Listed records START

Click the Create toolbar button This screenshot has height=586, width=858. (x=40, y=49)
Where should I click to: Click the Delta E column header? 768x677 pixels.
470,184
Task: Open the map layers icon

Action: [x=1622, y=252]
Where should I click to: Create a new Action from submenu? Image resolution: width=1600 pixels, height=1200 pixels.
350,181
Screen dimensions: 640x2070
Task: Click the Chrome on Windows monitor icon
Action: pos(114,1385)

Listed records END

**Description of the task:**
Reproduce the whole listing word for word.

**Response for this exercise:**
Click the Create toolbar button This screenshot has height=586, width=858. (x=40, y=49)
Where should I click to: Click the Delta E column header? 768x677 pixels.
470,184
Task: Open the map layers icon

Action: [x=1622, y=252]
Where should I click to: Create a new Action from submenu? Image resolution: width=1600 pixels, height=1200 pixels.
350,181
Screen dimensions: 640x2070
Task: Click the Chrome on Windows monitor icon
Action: pos(114,1385)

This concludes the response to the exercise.